In all of this, it made me wonder how easy it is for us as human beings to make transitions between the various facets of our lives. How do I move from parent to pastor? How do I move from husband to son? How do I adjust my roles from manager to advocate? Do I have to move from Anglican leader to multi-faith dialogue listener? In these various roles, I have certain aspects of responsibility and trust; and at times these positions hold symbols of authority, or covenant, or of respect.
In each of the roles that I hold in my life, I try to use symbols, authority, and rights as a way to uphold and enable others that may be present. That is why I have read with interest the actions of the Archbishop of York, Afra Saskia Tucker in Quebec, and Rob Ford in Toronto. A respected Archbishop cuts up his clerical collar in solidarity with those whose lives have been ‘cut up’ and destroyed by President Mugabe in Zimbabwe. Afra Saskia Tucker in her blog Removing my cross (so that I may find it?) chooses to remove her cross in solidarity with those who may be threatened by the newly proposed charter of values in Quebec. The mayor of Toronto admits to crack cocaine use, thereby removing a mask that has been present in his life and public role for some time.
It seems too simple for us to move between different roles and different images in day to day life. We become shocked when leaders reveal differences and incongruities between their office and their actions. We are encouraged by leaders’ rejection of traditional symbols so as to stand in unity with those who are seeking justice.
I hope that when I stand before a community I do not need any symbol or mask to reveal to those gathered, the intentions of my life and ministry. The actions I offer, I offer in love, out of the essence of who I am, and who I am to be, in the community of faith.

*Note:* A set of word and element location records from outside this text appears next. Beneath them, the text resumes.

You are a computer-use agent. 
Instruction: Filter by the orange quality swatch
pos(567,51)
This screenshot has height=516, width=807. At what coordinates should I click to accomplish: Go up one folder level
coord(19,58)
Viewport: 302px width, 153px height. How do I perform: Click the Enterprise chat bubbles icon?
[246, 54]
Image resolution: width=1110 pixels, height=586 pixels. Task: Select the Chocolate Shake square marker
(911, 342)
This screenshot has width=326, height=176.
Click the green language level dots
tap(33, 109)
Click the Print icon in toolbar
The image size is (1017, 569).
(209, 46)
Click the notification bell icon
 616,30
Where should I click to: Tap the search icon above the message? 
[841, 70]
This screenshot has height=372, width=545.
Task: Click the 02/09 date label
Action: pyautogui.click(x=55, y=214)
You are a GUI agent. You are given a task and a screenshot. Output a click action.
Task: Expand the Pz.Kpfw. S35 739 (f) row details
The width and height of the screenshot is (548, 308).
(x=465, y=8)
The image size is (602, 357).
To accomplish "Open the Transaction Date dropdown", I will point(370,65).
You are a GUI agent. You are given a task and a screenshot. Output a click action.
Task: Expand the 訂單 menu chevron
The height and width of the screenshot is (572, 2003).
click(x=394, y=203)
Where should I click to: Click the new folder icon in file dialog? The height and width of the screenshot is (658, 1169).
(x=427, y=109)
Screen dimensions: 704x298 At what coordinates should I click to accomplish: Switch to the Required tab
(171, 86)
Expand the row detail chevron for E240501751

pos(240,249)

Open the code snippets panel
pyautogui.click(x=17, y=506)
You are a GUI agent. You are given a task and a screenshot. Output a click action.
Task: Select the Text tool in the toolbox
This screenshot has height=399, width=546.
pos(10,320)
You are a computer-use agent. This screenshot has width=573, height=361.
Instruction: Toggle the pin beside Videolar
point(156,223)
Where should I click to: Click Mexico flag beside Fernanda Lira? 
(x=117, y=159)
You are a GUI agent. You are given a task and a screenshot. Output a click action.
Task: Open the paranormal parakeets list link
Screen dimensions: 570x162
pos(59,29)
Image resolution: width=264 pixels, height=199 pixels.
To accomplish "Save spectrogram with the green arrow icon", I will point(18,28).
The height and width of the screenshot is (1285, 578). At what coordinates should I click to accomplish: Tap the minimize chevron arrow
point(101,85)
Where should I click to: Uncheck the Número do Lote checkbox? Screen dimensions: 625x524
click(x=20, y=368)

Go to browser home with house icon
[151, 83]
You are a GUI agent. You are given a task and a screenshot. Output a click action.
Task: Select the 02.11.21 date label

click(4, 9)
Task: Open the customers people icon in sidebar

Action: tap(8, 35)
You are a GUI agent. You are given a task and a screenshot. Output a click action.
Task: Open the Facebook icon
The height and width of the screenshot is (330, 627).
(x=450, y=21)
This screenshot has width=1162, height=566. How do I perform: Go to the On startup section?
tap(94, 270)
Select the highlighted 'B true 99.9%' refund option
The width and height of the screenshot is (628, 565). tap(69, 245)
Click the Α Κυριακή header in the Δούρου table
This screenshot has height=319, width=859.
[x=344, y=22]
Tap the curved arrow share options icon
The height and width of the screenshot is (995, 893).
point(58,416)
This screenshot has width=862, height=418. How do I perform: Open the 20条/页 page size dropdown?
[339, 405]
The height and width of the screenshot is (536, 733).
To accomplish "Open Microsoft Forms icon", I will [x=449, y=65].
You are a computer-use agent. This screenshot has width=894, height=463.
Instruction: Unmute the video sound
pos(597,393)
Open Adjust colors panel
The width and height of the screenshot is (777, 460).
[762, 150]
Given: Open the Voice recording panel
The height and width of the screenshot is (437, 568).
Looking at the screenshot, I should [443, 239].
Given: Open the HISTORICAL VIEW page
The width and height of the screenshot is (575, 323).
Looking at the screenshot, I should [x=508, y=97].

Yet much of popular fiction seems to support the revealing and hiding of identities. Superheroes are held as role models for our children to look to, as well as actors and figures in society that reveal one mask to society, and another in their private lives. Some become shocked when a role model is seen as broken and fallen. Some revel in the strength and tenacity of individuals to keep aspects of life secret and separate from each other.
I strive to be transparent in both my public and my private life, for I do not see it to be of any benefit for people to see me in any different way. I am broken, God redeems me. I make mistakes, I make good judgments. I am respected, I am dismissed.
For me the images of transparency and humility are helpful, for then I strive to see value in growth through adversity. I uphold and wrestle with the challenges that René Girard offers in his understanding of power, justice, and societies in Violence and the Sacred. Superheroes, and the ways in which they respond in the world, hide their true identity, and use the ‘myth of redemptive violence’ model to execute justice: The villain is bad, does bad things, and is disposed of or defeated through violence. This form of response negates the way in which I believe the Christian Way to be.
I hold a position of authority, respect and influence. It is held in the name of others: spouse, children, friends, bishop, parish, colleagues, community. No matter what symbols may be present in my life and ministry, I must breathe justice, love, and humility.